Mr. Oladimeji Abitogun, the editor-in-chief of sharpedgenews.com, has strongly dispelled such notion as “ruthless, baseless and ill-conceived,” adding that “no one at sharpedgenews.com has any such contacts” with Mr. Okupe.
“While it is not impossible that certain outlets may have been employed to reproduce our initial report on this matter, we are not aware any such request and it would be foolhardy, if not irresponsible, of anyone to attempt to smear us with the charge that Aso Rock dictates story ideas or editorial contents to us,” Mr. Abitogun said.
The conduct of some of Tinubu’s aides originally triggered the irritation of the Nigerian community at the Charlotte convention. The trip was sold to the Nigerian public under the impression that the“gold card invitation” came from President Obama. It was later obvious that key members of the DNC and President Obama did not enjoy any kind of personal relationship with Mr. Tinubu – contrary to the impression given Nigerians.
The Tinubu delegation also did not enjoy the kind of VIP treatment given to the members of the diplomatic community present at the event.

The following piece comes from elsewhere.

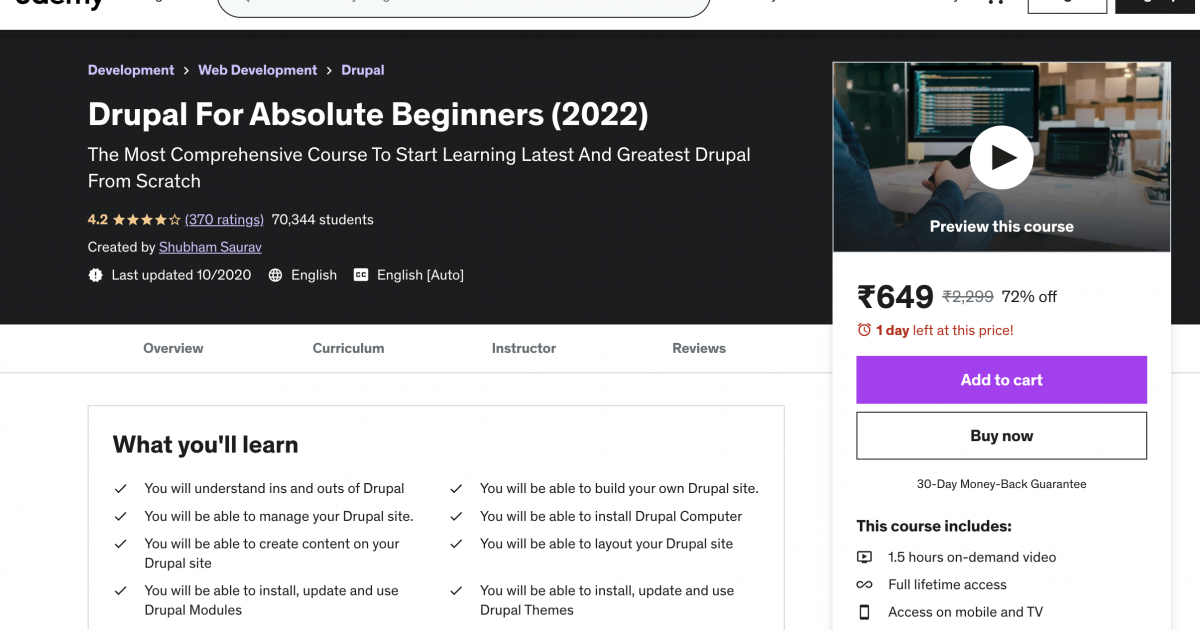This screenshot has width=1200, height=630.
Task: View the 370 ratings link
Action: [223, 219]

Sharpedgenews.com had reported in the initial edition of this story that anyone who paid over five thousand dollars received the generic invitation to attend the convention. Exactly how much Mr. Tinubu paid or how much was paid on his behalf is not known.
However, sharpedgenews.com learned that Tinubu’s attendance at the event may have been facilitated by his Chicago contacts, contrary to the impression that a personal invitation was issued to Mr. Tinubu by President Obama.
Sharpedgenews.com further learned that it is the norm for American presidents to “minimize interactions with foreign contacts before and immediately after presidential elections,” which is another proof that it was impossible for Mr. Tinubu to have enjoyed the privilege of a personal, high-level invite from Mr. Obama.
According to sharpedgenews.com investigations, the poor handling of what should have been a private self-improving outing for Mr.Tinubu was bungled by his media team, who tried to employ the opportunity to emotionally and politically hoodwink Nigerians in the mold of what is often referred to as a “been to” in Nigeria.
In Charlotte and in London, Nigerians aware of the development could not help expressing disgust at the manner in which Sunday Dare and the publisher of African Abroad, Alex Kabbah, treated Tinubu like a tribal king.
“If the man coughed, Alex Kabbah and Sunday Dare would near of bring down the roof because someone did not make a cup of water available for Asiwaju at the right time,” one of our citizen reporters volunteered, having been assigned to closely watch the role of the Tinubu team. “Sunday Dare wind-surfed as a big suck-up,” said one of the callers who took umbrage on the initial report.
Sharpedgenews.com also observed that Tinubu was as well present at the convention of the US Republican Party which held the previous week in Tampa, Florida.
Accompanying Mr. Tinubu on the trips was Ekiti State Governor Kayode Fayemi, who was a lot more restrained and less flamboyant than the ACN leader. Mr. Dele Alake, who also attended the event with Tinubu, was also of restrained comport.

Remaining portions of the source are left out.